MAC OS 视频处理
Core Video Programming Guide Core Video Concepts
Core Video is a new model for handling digital video in Mac OS X. It provides two major features to simplify video processing:
; A standard buffering model that makes it easy to switch between uncompressed video frames (such
as from QuickTime) and OpenGL.
; A display synchronization solution.
This chapter describes the concepts behind these features.
Figure 1-1 The Core Video pipelineThe Core Video pipeline
The movie’s frame data comes from your video source (QuickTime, for example) and is assigned to a visual context. The visual context simply specifies the drawing destination you want to render your video into. For example, this context can be a Core Graphics context or an OpenGL context. In most cases, a visual context is associated with a view in a window, but it is possible to have offscreen contexts as well.
After you specify a drawing context, you are free to manipulate the frame as you wish. For example, you can process your frame using Core Image filters or specify warping effects in OpenGL. After doing so, you hand off the frame to OpenGL, which then executes your rendering instructions (if any) and sends the completed frame to the display.
Within the Core Video pipeline, the most important facets for developers are the display link, which handles display synchronization, and the common buffering model, which simplifies memory management when moving frames between various buffer types. Most applications manipulating video need to use only the display link. You need to worry about using Core Video buffers only if you are generating (or compressing) video frames.
The Display Link
To simplify synchronization of video with a display’s refresh rate, Core Video provides a special timer
called a display link. The display link runs as a separate high priority thread, which is not affected by interactions within your application process.
In the past, synchronizing your video frames with the display’s refresh rate was often a problem,
especially if you also had audio. You could only make simple guesses for when to output a frame (by using a timer, for example), which didn’t take into account possible latency from user interactions, CPU
loading, window compositing and so on. The Core Video display link can make intelligent estimates for when a frame needs to be output, based on display type and latencies.
Figure 1-2 shows how the display link interacts with your application when processing video frames. Figure 1-2 Processing video frames with the display link
; The display link calls your callback periodically, requesting frames.
; Your callback must then obtain the frame for the requested time.

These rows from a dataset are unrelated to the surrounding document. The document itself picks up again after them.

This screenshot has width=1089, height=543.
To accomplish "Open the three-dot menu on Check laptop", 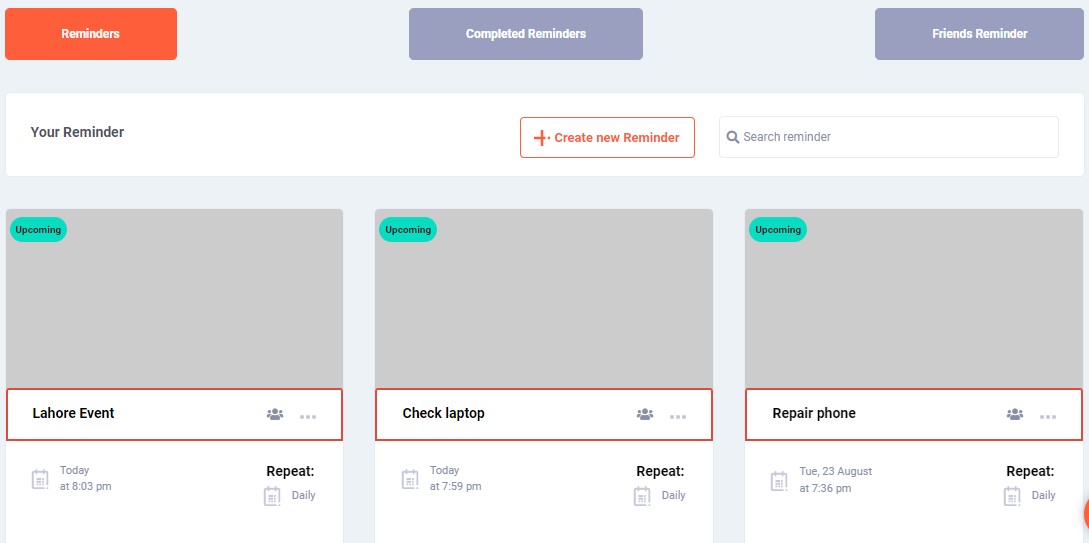I will (678, 416).
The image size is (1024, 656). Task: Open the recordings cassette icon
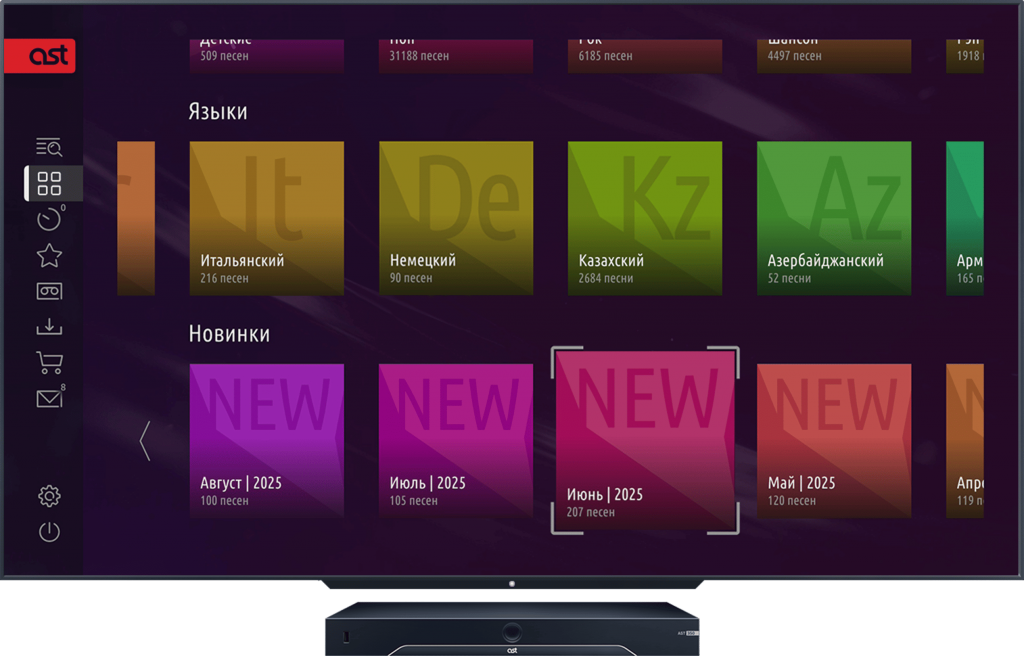pyautogui.click(x=49, y=291)
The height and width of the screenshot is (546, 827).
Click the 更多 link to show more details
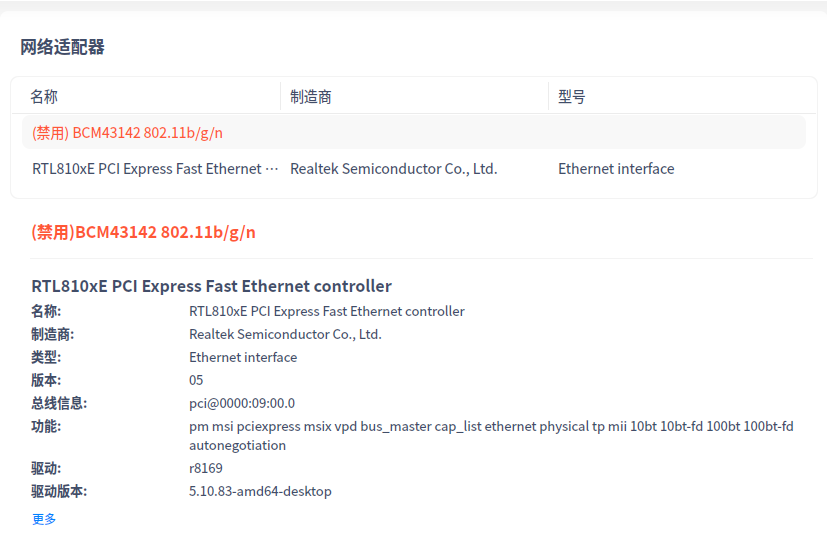pos(44,519)
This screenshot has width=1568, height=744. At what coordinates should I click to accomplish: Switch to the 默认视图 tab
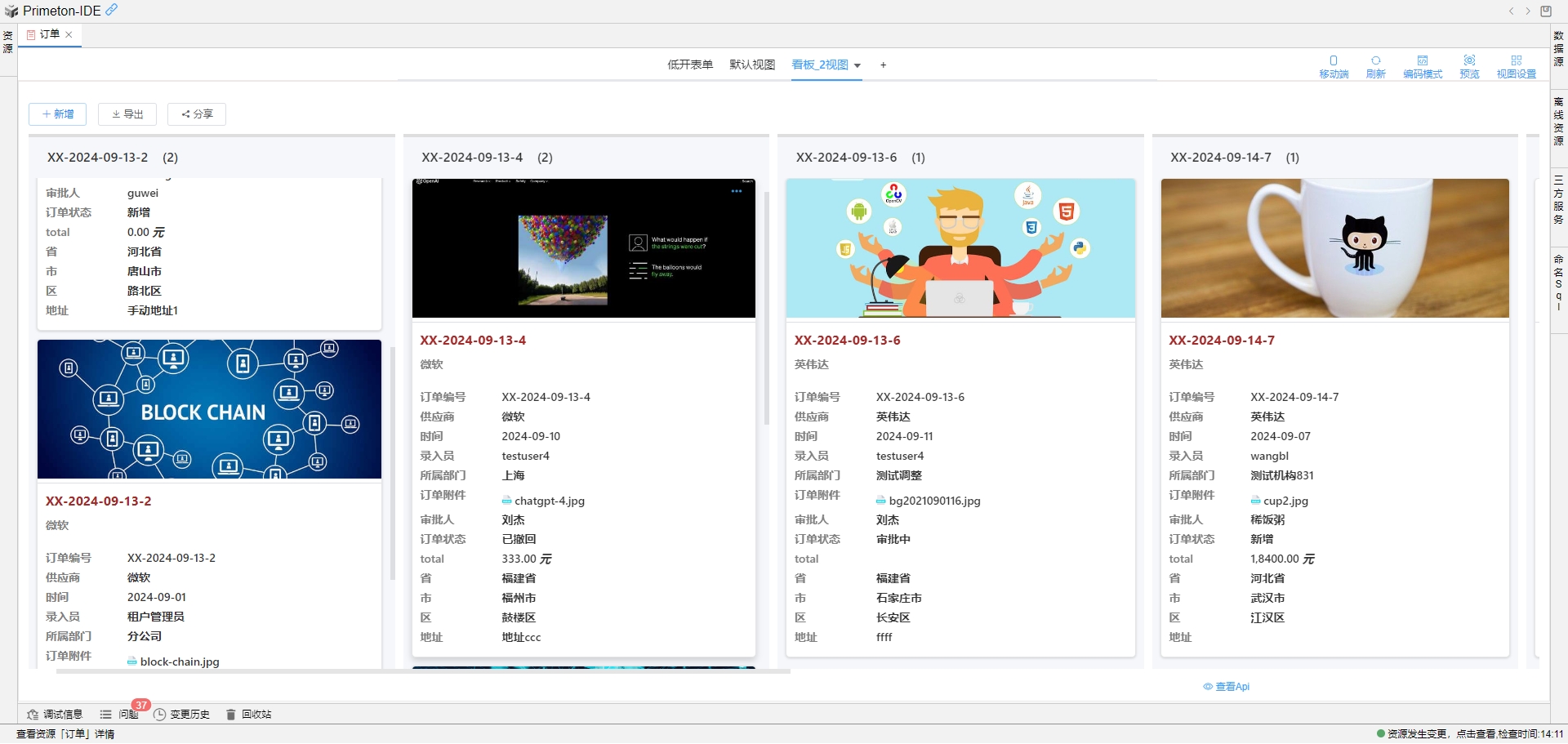pos(752,65)
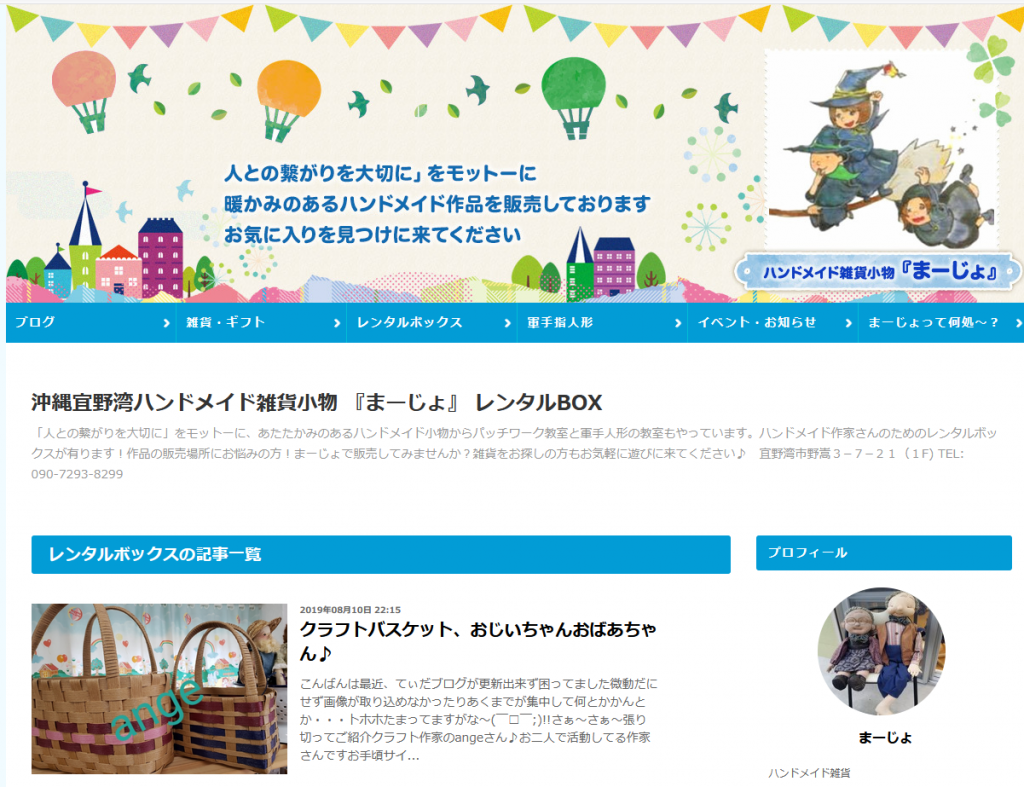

You get this frame as an OpenGL
texture. (This example assumes that your frames come from QuickTime, but you can use any video
source that can provide frame buffers.)
; You can now use any OpenGL calls on the texture to manipulate it.
If for some reason the processing takes longer than expected (that is, the display link’s estimate is off), the video graphics card can still drop frames or otherwise compensate for the timing error as necessary. Buffer Management
If your application actually generates frames for display, or compresses incoming raw video, you will need to store the image data while doing so. Core Video provides different buffer types to simplify this process.
Previously, there was a lot of overhead if you wanted to, for example, manipulate QuickTime frames using OpenGL. Converting between various buffer types and handling the internal memory housekeeping was a chore. Now, with Core Video, buffers are Core Foundation-style objects, which are easy to create and destroy, and easy to convert from one buffer type to another.
Core Video defines an abstract buffer of type CVBuffer. All the other buffer types are derived from the CVBuffer type (and are typed as such). A CVBuffer can hold video, audio, or possibly some other type of data. You can use the CVBuffer APIs on any Core Video buffer.
; An image buffer is an abstract buffer used specifically to store video images (or frames). Pixel
buffers and OpenGL buffers are derived from image buffers.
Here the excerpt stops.